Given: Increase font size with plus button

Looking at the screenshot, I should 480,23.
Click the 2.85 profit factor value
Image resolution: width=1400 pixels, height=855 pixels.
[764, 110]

> TASK REQUIREMENTS:
Identify every line in the listing above that contains the word "button", matching case exactly, and copy each of those lines.

> TASK RESPONSE:
Given: Increase font size with plus button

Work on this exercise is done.